··· Data provided ···

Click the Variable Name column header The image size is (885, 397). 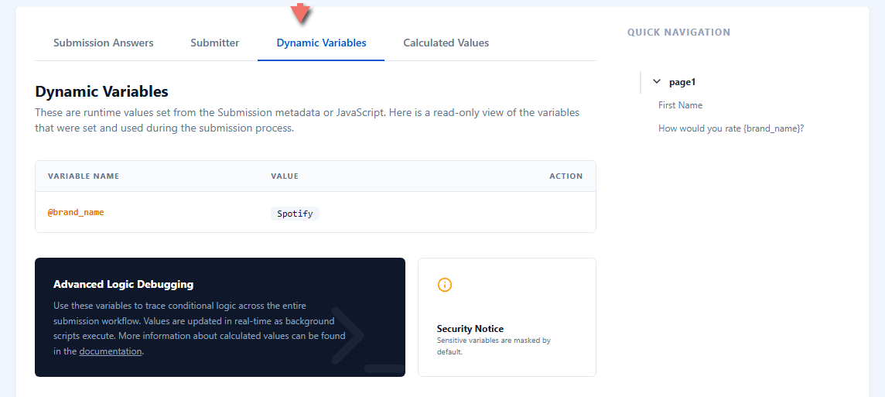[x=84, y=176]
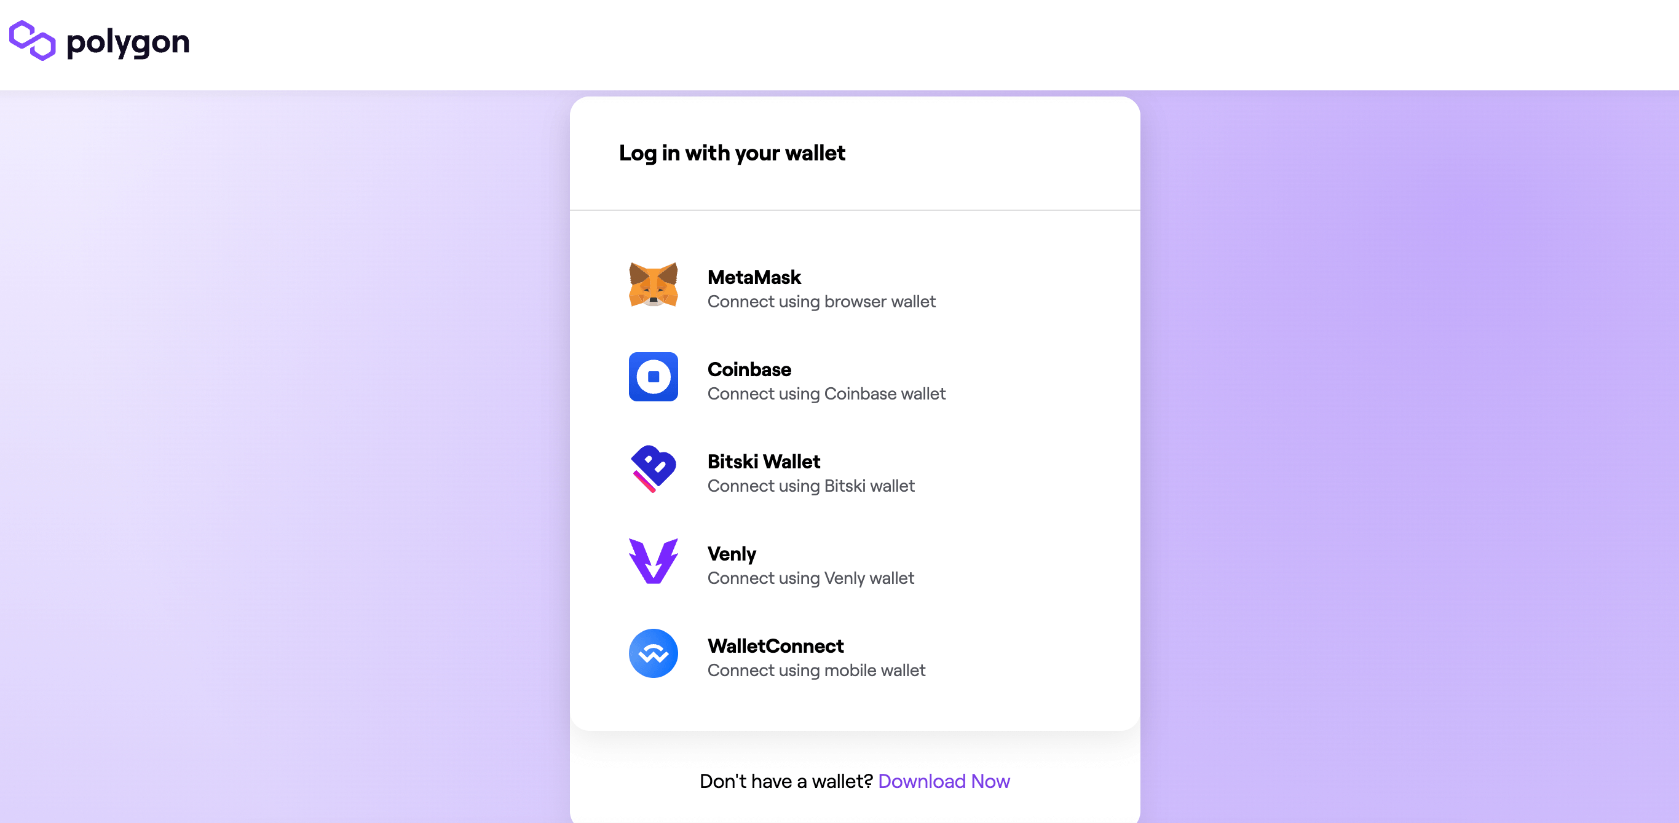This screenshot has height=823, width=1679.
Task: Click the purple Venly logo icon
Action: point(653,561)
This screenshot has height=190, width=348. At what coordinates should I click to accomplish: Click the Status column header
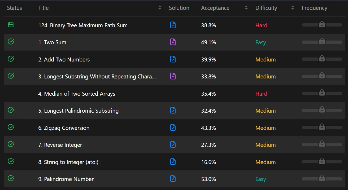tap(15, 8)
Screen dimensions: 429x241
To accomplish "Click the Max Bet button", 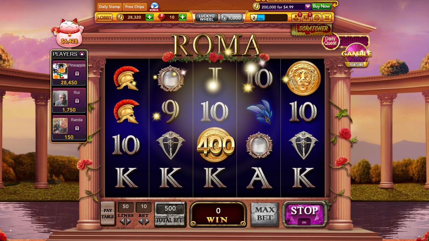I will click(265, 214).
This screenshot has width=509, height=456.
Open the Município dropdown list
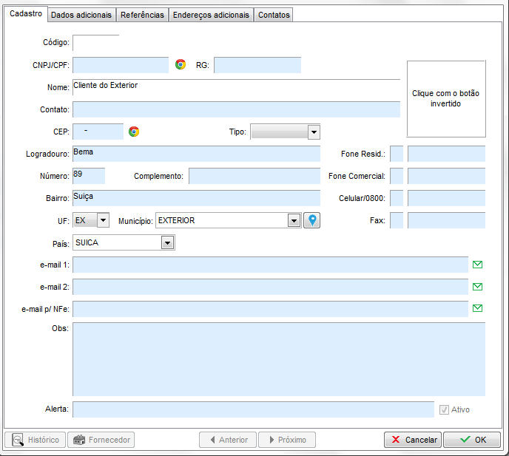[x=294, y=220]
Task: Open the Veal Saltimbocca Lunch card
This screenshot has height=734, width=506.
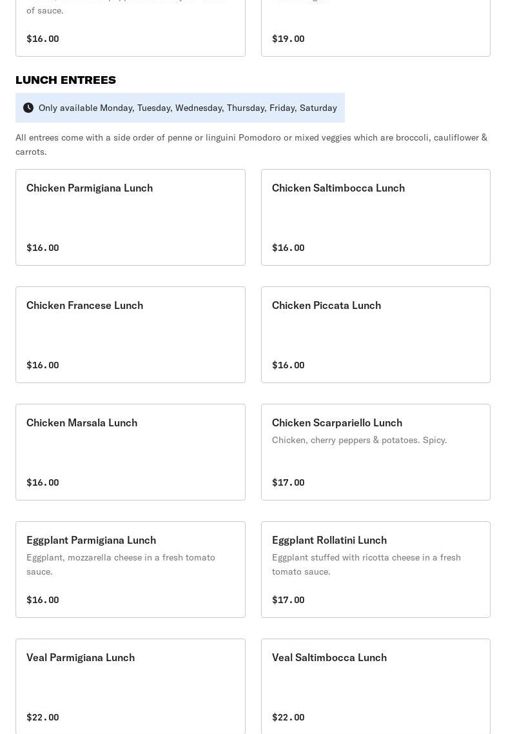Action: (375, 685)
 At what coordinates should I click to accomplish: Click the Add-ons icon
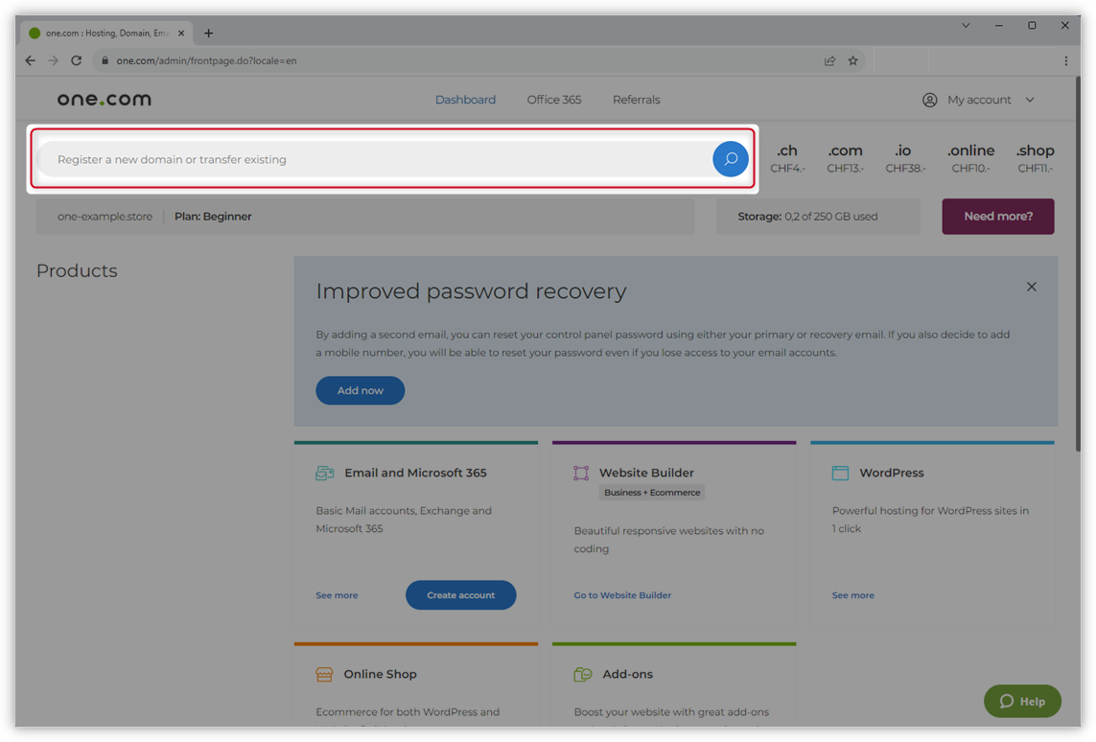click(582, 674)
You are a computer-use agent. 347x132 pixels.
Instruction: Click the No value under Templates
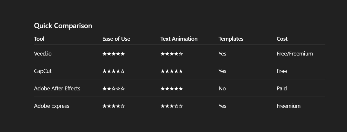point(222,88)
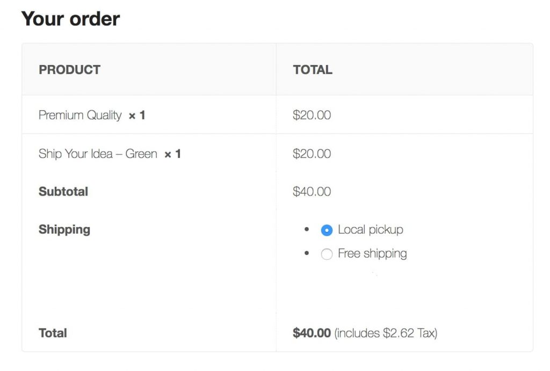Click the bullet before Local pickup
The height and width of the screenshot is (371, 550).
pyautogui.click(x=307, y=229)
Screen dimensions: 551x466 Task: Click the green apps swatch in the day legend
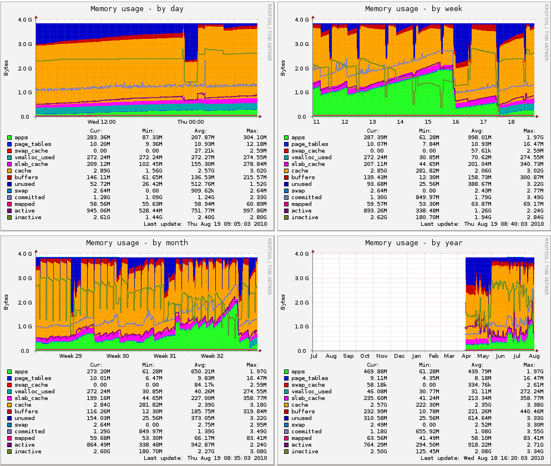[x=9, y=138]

···

Restate word for word the lines from the one holding "Screen dimensions: 551x466" down through the last line of the records above, and do not include the pictures.

| Answer |
Screen dimensions: 551x466 Task: Click the green apps swatch in the day legend
[x=9, y=138]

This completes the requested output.